▶ _WORK ORDER_
What needs transcribing is the line with "You are a computer-use agent." and every line after it to the end of the records, exactly and alone, with no pictures.

▶ _DATASET EXTRACT_
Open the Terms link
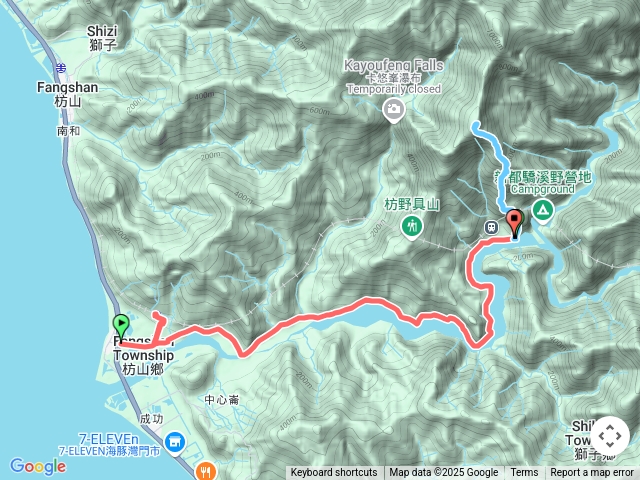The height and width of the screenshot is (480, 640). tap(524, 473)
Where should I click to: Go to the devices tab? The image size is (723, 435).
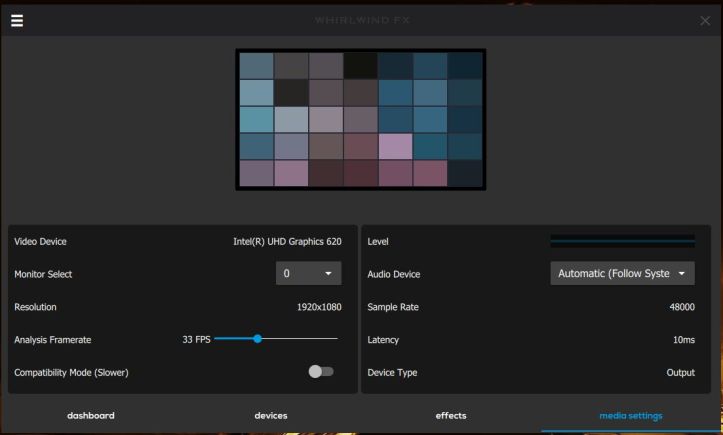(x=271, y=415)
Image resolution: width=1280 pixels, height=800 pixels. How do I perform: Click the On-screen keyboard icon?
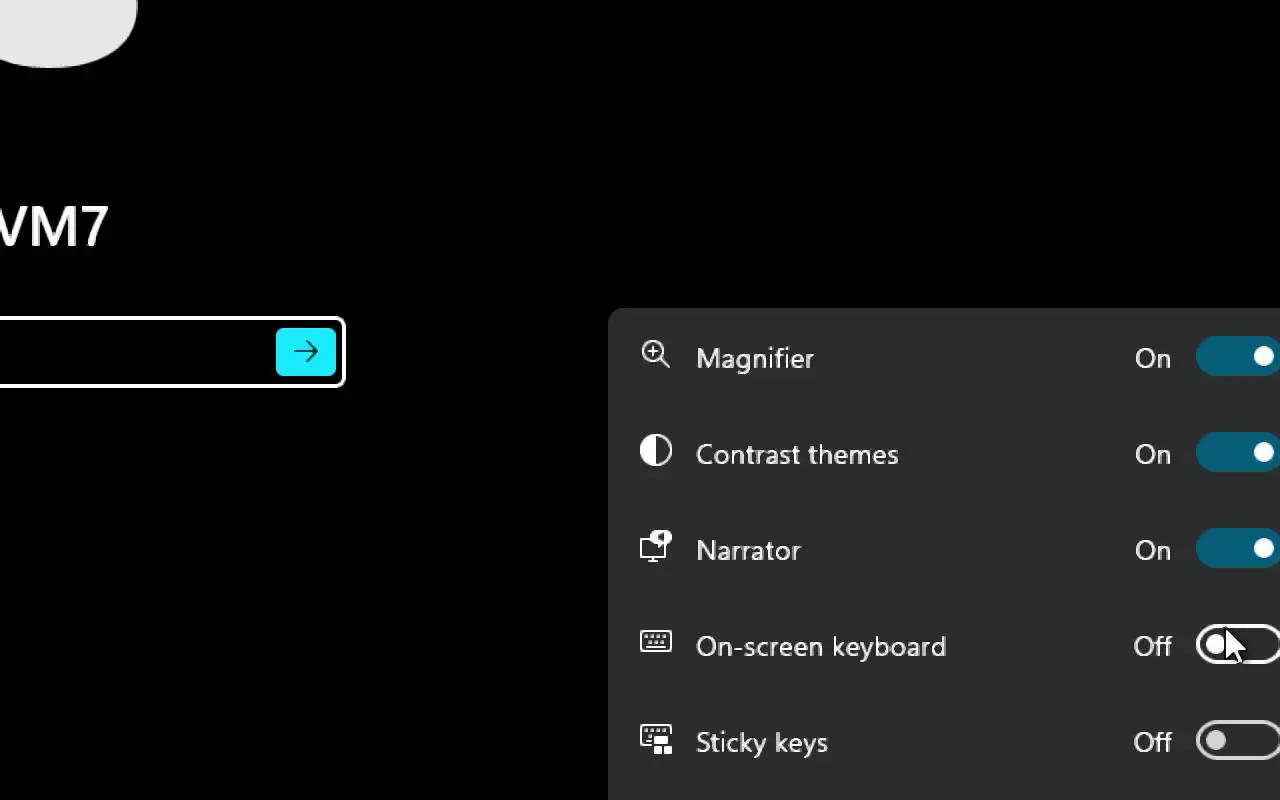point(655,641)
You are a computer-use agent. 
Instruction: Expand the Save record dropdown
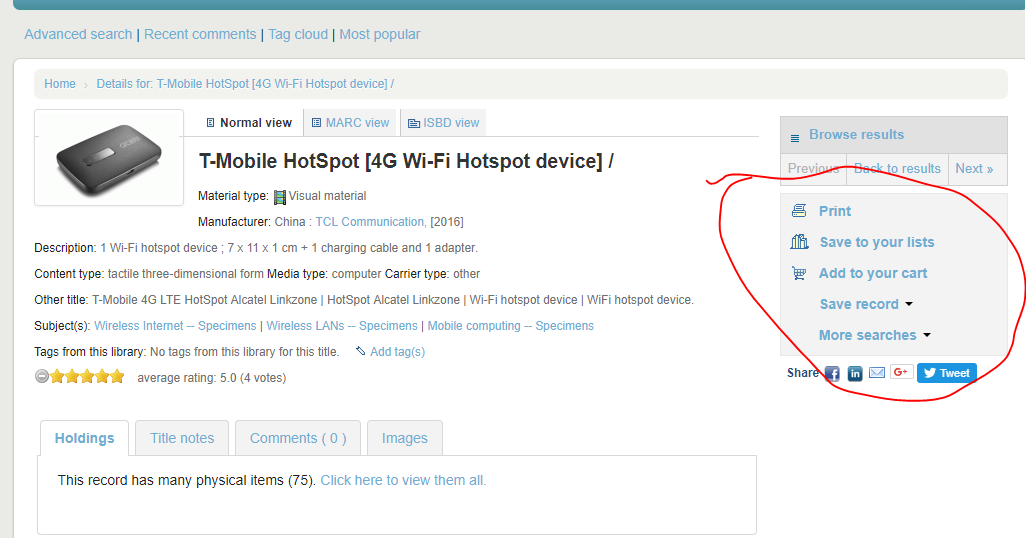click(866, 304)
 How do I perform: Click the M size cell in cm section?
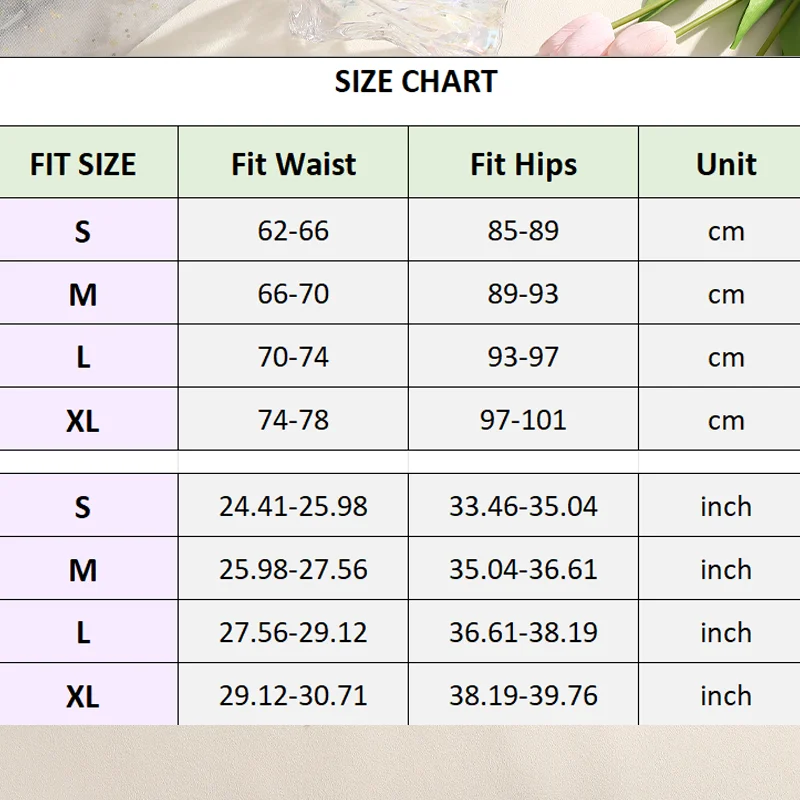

▶ _SOLUTION TO THE PROBLEM_
You are a computer-use agent. 
Instruction: Expand the Save record dropdown
click(866, 304)
 How do I perform: Click the M size cell in cm section?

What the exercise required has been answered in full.